Thermoelectrohydrodynamic convection in parallel plate capacitors under dielectric heating conditions

The thermal convection of dielectric fluid in an alternating electric field is investigated by the linear stability theory. We consider fluid layers confined in parallel plate capacitors without any externally imposed temperature difference. Only the internal heating by dielectric loss generates temperature gradients. The thermal variation of fluid permittivity induces electrical heterogeneity in the fluid and results in the dielectrophoretic (DEP) force, which can drive the convective motion of fluid. Assuming electric fields of high frequency, we develop a theoretical model to describe the flow dynamics under dielectric heating. For simplicity, the capacitor is placed either in microgravity environments or in a horizontal configuration on the earth. We determine the critical conditions for the DEP force to overcome stabilizing diffusion effects for convection generation. All the analyses are performed in the light of the similarity between the DEP force and the thermal Archimedean buoyancy, introducing an effective electric gravity. Examining energy transfer processes to convection flow, we confirm that the driving mechanism of convection in microgravity is similar to the ordinary thermal convection but in an electric effective gravity except for a stabilizing thermoelectric feedback effect. In the horizontal configuration, we show that the competition of the electric gravity with the earth's gravity affects the critical conditions and enriches the flow patterns of the resulting convection.

Figure 1

Geometrical configuration of the problem.

Figure 2

Base states for some values of the thermoelectric parameter ${\gamma }_e$ [Eq. (16)]. Profiles of (a) the temperature ${\theta }_b$; (b) the real part of electric field, $-d{\varphi }_b/dz$; (c) the imaginary part of electric field, $-d{\psi }_b/dz$; and (d) the electric gravity ${\mathbf{g}}_{e,b}=-G_{e,b}{\mathbf{e}}_z$. The loss tangent is fixed at $tan\delta =0.05$. The temperature, the electric fields, and the electric gravity have been normalized by $\mathrm{\Delta }T$, ${\mathrm{\Phi }}_0/d$, and $G_{e,0}$, respectively.
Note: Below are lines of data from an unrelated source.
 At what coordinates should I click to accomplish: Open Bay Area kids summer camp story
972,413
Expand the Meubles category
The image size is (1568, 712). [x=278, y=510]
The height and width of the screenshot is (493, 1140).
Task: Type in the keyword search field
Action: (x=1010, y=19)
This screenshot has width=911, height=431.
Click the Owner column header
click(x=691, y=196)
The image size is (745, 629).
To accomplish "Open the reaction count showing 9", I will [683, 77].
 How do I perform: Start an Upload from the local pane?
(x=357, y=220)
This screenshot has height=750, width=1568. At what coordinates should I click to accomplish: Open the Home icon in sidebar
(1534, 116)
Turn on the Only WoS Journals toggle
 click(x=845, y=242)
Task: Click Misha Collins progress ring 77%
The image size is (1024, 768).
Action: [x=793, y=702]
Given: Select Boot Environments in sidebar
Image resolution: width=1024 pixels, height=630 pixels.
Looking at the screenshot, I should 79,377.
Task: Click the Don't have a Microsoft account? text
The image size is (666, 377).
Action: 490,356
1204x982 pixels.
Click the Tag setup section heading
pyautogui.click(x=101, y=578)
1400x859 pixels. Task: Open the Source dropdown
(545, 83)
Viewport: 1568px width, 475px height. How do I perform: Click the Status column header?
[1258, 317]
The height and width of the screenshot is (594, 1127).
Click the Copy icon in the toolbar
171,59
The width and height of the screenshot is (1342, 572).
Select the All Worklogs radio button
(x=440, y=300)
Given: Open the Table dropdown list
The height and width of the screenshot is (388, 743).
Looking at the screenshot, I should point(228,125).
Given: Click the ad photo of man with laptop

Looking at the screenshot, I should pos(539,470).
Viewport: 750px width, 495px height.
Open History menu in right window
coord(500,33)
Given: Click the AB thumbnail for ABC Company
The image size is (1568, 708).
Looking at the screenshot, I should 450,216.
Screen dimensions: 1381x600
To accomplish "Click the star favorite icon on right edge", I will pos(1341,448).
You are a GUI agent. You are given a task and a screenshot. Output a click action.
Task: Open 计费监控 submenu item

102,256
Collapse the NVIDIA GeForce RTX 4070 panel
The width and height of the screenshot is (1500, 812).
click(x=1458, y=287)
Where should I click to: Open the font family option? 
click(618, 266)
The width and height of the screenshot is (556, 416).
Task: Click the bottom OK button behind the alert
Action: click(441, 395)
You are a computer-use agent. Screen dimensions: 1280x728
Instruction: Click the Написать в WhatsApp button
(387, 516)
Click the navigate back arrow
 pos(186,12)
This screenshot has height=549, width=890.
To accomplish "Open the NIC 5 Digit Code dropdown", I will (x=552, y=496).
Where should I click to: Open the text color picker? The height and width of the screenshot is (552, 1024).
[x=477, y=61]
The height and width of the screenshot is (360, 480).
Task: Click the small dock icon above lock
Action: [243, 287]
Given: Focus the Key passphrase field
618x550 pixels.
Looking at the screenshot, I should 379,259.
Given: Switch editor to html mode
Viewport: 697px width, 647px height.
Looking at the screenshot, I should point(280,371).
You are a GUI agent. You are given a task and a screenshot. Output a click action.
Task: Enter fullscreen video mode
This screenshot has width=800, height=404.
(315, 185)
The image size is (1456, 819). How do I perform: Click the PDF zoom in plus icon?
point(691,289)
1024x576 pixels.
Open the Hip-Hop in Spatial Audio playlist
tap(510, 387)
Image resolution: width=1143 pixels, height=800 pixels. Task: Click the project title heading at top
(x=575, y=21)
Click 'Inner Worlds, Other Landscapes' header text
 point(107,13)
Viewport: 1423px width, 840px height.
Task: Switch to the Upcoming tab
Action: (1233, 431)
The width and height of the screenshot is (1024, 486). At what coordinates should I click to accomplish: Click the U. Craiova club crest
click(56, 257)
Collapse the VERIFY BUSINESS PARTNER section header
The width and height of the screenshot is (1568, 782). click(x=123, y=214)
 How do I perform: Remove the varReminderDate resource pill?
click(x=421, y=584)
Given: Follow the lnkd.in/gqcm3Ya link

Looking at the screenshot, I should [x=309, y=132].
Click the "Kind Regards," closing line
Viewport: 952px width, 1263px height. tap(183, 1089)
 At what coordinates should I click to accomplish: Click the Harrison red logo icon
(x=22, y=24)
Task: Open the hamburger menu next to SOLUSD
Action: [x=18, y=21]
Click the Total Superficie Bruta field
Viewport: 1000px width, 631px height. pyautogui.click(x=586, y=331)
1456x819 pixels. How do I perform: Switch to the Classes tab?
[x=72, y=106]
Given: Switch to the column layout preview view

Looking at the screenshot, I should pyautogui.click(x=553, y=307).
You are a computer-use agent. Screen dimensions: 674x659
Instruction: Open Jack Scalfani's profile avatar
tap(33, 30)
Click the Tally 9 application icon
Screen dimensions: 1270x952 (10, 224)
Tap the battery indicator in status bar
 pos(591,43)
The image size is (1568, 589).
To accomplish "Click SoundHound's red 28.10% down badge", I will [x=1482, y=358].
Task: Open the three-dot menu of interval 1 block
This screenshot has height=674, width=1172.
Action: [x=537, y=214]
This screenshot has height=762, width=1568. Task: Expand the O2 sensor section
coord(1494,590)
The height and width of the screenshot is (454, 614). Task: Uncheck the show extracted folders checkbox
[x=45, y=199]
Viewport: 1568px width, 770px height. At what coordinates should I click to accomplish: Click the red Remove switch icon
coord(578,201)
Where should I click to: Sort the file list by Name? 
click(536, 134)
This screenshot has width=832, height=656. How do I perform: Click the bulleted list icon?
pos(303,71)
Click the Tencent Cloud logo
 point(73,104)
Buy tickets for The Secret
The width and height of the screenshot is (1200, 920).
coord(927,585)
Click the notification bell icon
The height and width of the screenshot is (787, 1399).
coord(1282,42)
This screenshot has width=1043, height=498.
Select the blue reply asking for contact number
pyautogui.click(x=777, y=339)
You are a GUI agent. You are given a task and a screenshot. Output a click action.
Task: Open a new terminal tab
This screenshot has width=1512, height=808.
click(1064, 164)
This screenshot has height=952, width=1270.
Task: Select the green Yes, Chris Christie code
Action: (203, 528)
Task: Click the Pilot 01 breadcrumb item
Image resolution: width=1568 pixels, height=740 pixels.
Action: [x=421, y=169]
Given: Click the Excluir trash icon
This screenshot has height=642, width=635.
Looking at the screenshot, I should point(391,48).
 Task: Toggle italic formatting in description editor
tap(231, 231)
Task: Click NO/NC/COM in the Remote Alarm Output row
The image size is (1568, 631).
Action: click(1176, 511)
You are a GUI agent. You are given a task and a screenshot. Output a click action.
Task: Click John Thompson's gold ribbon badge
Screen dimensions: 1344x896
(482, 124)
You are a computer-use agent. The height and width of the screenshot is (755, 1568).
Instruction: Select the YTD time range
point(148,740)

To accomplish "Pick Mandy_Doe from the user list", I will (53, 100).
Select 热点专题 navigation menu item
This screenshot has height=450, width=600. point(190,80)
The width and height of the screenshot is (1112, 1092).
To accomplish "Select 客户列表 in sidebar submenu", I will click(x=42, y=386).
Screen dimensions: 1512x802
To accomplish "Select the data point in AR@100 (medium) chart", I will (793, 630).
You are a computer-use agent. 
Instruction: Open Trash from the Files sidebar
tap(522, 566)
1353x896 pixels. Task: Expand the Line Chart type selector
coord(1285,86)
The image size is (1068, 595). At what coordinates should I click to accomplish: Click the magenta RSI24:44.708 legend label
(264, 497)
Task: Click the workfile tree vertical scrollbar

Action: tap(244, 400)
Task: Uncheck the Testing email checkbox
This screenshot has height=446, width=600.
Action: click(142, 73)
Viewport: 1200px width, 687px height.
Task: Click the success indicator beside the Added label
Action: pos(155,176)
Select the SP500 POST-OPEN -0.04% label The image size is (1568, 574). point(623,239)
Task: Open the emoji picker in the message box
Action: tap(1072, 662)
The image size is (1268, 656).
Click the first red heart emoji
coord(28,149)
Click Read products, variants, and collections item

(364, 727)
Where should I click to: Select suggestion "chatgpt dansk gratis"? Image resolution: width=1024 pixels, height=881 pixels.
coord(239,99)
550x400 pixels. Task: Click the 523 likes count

See Eqs. (15) and (19) for the definitions of $\mathrm{\Delta }T$ and $G_{e,0}$.

Figure 3

The stability of the base quiescent states in microgravity environments ($\mathrm{Ra}=0$). (a) Marginal stability curves for some values of the thermoelectric parameter ${\gamma }_e$ for $tan\delta =0.05$. (b) Critical electric Rayleigh number $L_c$. (c) Critical wave number $k_c$.

Figure 4

The critical mode in microgravity for ${\gamma }_e=0.044$ and $tan\delta =0.05$. The critical wave number and the electric Rayleigh number are $k_c=4.306$ and $L_c=844.5$.

Figure 5

Powers of different energy transfer mechanisms to perturbation flows at critical conditions [see Eq. (30)]. All the powers have been normalized by twice the flow kinetic energy $K$. (a) Variation of powers as a function of the thermoelectric parameter ${\gamma }_e$. The loss tangent is fixed at $tan\delta =0.05$. (b) Variation of powers as a function of $tan\delta$. The parameter ${\gamma }_e$ is fixed at ${\gamma }_e=0.1$.

Figure 6

Critical parameters and critical modes in a horizontal capacitor for a given loss tangent and thermoelectric parameter, $tan\delta =0.05$ and ${\gamma }_e=0.001$. (a) Critical electric number $L_c$ as a function of the Rayleigh number $\mathrm{Ra}$. (b) Critical wave number $k_c$ as a function of $\mathrm{Ra}$. (c)–(e) Critical modes for different $\mathrm{Ra}$: (c) $\mathrm{Ra}=12.167$, $L_c=1032.5$, and $k_c=4.440$; (d) $\mathrm{Ra}=79.507$, $L_c=931.2$, and $k_c=4.588$; and (e) $\mathrm{Ra}=569.72$, $L_c=0$, and $k_c=3.978$.

Figure 7

Powers of different energy transfer mechanisms to perturbation flows under critical conditions in a horizontal capacitor. All the powers have been normalized by twice the flow kinetic energy $K$. The loss tangent and thermoelectric parameters are fixed at $tan\delta =0.05$ and ${\gamma }_e=0.001$.